We are the outcasts of her family. They all gossip and play games and we don't so they don't like that. Her cousins didn't talk to her grandparents for years because they were "mean" then when her grandma was in poor health they were nowhere to be found until the day she passed away and they were knocking at the door offering to help grandpa with his money and paying his bills for him as long as they were in control of the cash. He is worth a million or more and doesn't need their help. We just stand back and watch the games. we visit on christmas and maybe a couple other times throughout the year but thats it. just not our kind of people.


----------



## nealtw (Aug 23, 2016)

So what was the question again.


----------



## oldognewtrick (Aug 23, 2016)

Chris said:


> It's hard for me because I don't want to be the guy that doesn't contribute but I also don't want to. On the other hand I want to throw s large sum at it *just to prove a point*.
> 
> What would you do?



What point are to trying to prove, you have cash? You care? You miss the cousin? You want to be a good guy? 

How did they respond when your mom passed? 

Chris, just do what the little voice in your head tells you to do.


----------



## frodo (Aug 23, 2016)

if she says F'em,  then f'em



  the choice in this matter is your wife's choice to make and you should back her up. what ever she decides



i disagree with oldawg, about the little voise in your head,  it is your wife's family,  it is the voice in her head on this matter
you are her husband,  your duty is to her


----------



## nealtw (Aug 23, 2016)

Impressive, Frodo and I agree

The wife should also consider this bunch will use the power of bitching to influence dad.


----------



## frodo (Aug 23, 2016)

I have been well trained by my wife


----------



## nealtw (Aug 23, 2016)

My mouth was un trainable. plenty tried.


----------



## zannej (Aug 23, 2016)

If they don't need the money and your wife says "f-them", then I agree.
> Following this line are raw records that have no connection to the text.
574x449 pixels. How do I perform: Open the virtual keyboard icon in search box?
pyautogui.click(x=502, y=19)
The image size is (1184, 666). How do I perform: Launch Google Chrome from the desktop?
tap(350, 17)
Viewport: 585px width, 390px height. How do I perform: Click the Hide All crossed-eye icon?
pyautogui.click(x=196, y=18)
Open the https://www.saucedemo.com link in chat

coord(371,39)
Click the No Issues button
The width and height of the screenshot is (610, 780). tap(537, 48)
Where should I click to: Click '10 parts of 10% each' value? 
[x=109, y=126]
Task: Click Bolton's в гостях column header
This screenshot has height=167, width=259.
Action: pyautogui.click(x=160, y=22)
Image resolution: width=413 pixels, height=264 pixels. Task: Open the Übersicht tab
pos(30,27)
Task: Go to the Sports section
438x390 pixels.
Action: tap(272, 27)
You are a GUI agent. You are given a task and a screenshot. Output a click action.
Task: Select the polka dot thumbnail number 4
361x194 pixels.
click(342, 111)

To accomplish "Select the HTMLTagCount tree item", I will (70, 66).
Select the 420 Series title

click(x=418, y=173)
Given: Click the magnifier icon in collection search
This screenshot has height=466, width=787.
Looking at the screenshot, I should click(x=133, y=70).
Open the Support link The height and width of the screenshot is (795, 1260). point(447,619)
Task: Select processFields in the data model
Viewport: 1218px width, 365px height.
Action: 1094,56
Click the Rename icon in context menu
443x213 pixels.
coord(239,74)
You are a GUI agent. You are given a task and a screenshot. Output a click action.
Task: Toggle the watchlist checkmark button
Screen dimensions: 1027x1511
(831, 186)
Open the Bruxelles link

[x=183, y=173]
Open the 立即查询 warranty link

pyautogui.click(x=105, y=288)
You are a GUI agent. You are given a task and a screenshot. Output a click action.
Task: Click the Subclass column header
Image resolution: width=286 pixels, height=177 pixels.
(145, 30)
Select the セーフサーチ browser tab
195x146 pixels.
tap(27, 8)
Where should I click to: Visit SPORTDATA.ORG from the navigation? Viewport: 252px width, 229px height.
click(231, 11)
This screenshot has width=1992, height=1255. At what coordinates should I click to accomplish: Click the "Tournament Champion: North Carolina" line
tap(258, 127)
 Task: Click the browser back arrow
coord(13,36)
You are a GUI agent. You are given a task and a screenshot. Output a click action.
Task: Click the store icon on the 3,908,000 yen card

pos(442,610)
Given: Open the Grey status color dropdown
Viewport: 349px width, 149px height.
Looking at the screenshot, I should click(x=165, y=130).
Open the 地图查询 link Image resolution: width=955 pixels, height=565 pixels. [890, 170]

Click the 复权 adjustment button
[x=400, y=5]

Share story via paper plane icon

Maybe send a condolences card at the most.


----------



## oldognewtrick (Aug 23, 2016)

frodo said:


> *i disagree with oldawg, about the little voise in your head,*  it is your wife's family,  it is the voice in her head on this matter
> you are her husband,  your duty is to her



You failed to read between the lines, me thinks you been hit in the head by too many Asian carp today...


----------



## Chris (Aug 23, 2016)

I ended up giving them 200 bucks which is probably 199 more than I should have. Wife didn't want to give anything but I know her family and it would cause comments for the next year or two. I'm not sure why people feel the need to act the way they do or even why they are asking for money when they don't need it. I'm not gonna miss any of them if I move away.


----------



## slownsteady (Aug 23, 2016)

$200 is plenty generous. I would have been much cheaper. But if it smooths things out at family get-togethers, it might be a good investment.


----------



## Chris (Aug 23, 2016)

They see me as a successful business owner and my wife has a good job. No matter how much I make from a dollar to a million they think I am wealthy. If I gave any less there would be comments about how cheap I am. They pretty much con'd me. 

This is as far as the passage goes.